The impact on Australia
What is even more frightening is that the Blue Scare is catching! The Blue Scare-esque hysteria over political speech is evident in Australia, too - with campaigns against critics of Israel, climate activists and progressive voices supported by government crackdowns – gathering momentum to silence what is perceived to be subversive ideology.
The Blue Scare is dividing communities, workplace and friendship, and just like McCarthyism has engendered an atmosphere of suspicion and recrimination and an internal sense of betrayal that some people are now feeling. They feel like: Wait a minute. When you’re speaking to me, are you speaking to me as a good friend — or are you taking dictation from somebody else?
So, where is atmosphere of suspicion and recrimination leading us to? Mutual distrust among people who would otherwise extend a hand of friendship and trust. It’s poison. It becomes a real problem and makes you very vulnerable – welcome to the new world of McCarthyism.
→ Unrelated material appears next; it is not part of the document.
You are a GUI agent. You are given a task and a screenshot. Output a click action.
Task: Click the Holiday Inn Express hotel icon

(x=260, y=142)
Even more concerning is our own government's level of influence on this kind of atmosphere in Australia. We witnessed this when Anthony Albanese stood next to the anti-Semitism envoy, Julian Siegel, and basically and fairly strongly endorsed a program to greatly expand the government's power to regulate speech, whether it's in the media or in a university or other institutions – based on nothing more than a broad definition of racial and religious intolerance.
The Prime Minister has yet to confirm what it intends to do with the Segal Report and its recommendations, but it is an extremely dangerous document that, if adopted, would give the government a very powerful set of far ranging tools to control free speech – particularly in stifling the media - publishing opinions - and teaching in educational institutions. It could even be weaponised as a tool to smear the reputation of individuals who dare speak out against proposed government policies.
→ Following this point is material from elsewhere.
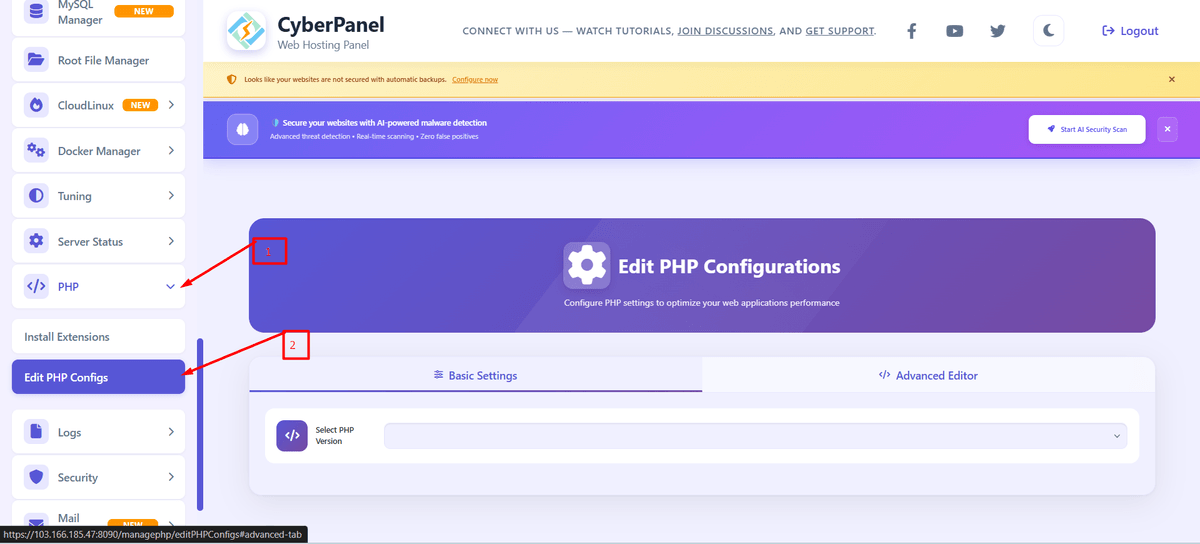Click the CyberPanel logo icon
Screen dimensions: 1200x544
click(x=245, y=31)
The stylus keeps carving the groove
There is no physical violence or physical threat that you could make to someone that is more harmful than the language that was used. There is no government policy that you could enact that is more threatening than that language and it’s that McCarthyism atmosphere of controlling language that is seeping into Australian society. The stylus is stuck in the groove, carving away at the old vinyl record, as it plays a familiar tune – crisis, chaos and threat.
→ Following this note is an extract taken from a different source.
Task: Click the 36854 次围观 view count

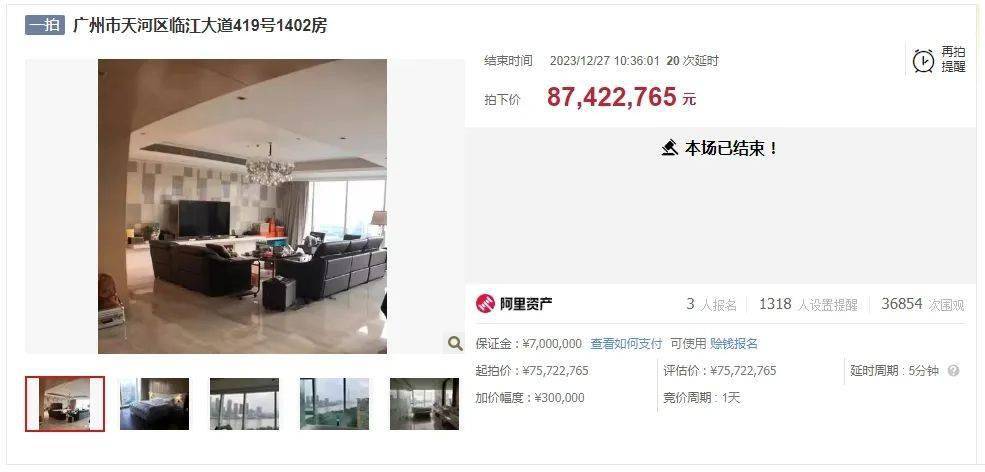Action: pyautogui.click(x=923, y=304)
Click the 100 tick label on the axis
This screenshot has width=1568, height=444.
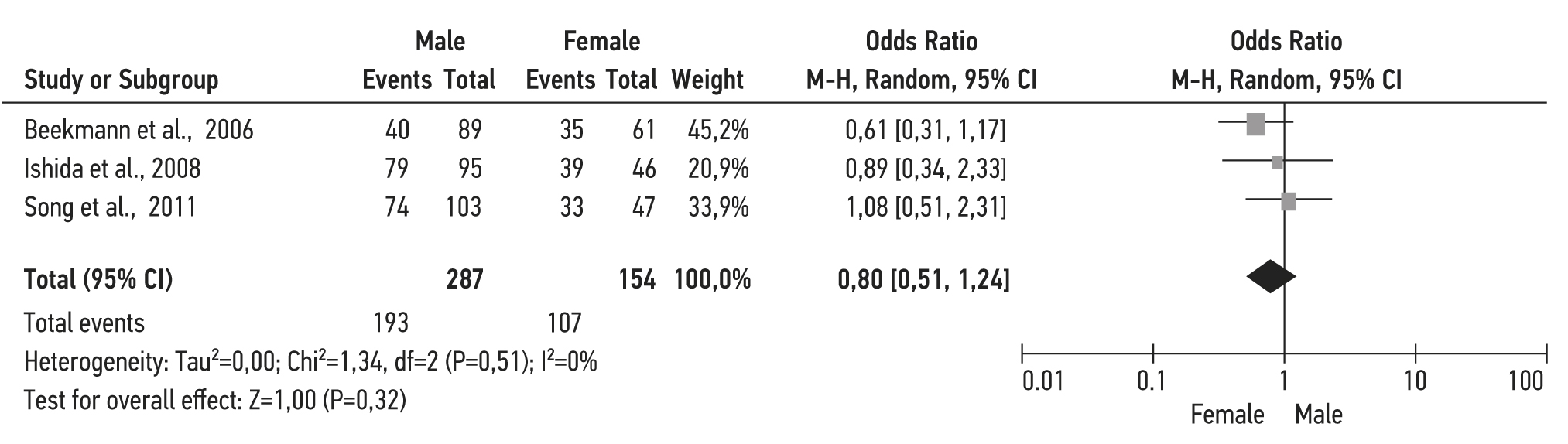click(1526, 381)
The Coalition have, with exuberance, embraced the chaos anthem, crying that Australia must pay homage to the Mad King, their saviour for a free world and that of the ‘Land Down Under’. Never mind the fact that the ‘Lunatic in the White House’ and his erratic behaviour has divided America. A division that seems to have escaped Liberal MP Andrew Hastie, who, for reasons only known to himself, seems to be a fan of the MAGA movement. When Charlie Kirk was shot dead, Hastie spoke about him in faintly messianic terms, or at least in biblical terms, referring to him as one of the apostles.
So, why Trump and his minions stoke a drive for vengeance, to make good on his 2024 election campaign promise of payback, speech is being stifled ‘down under’, and Australians are being unfairly labelled, smeared and targeted, while the squeaky wheels continue to influence government for a self-serving agenda. Where do we go from here?
The opposition, of course, would love to be in power and be able to do what Trump is currently doing, but they’re in such dire straits and such an unbelievable joke there chances of being elected would be a hard sell to the electorate, even in three years.
In the current political climate in America, and the influence being exerted upon Australia, particularly with current events in Israel and the push by Zionists to adopt Jillian Segal’s anti-Semitic report, it only takes one fringe figure to slither from the shadows and nationwide hysteria could quickly follow.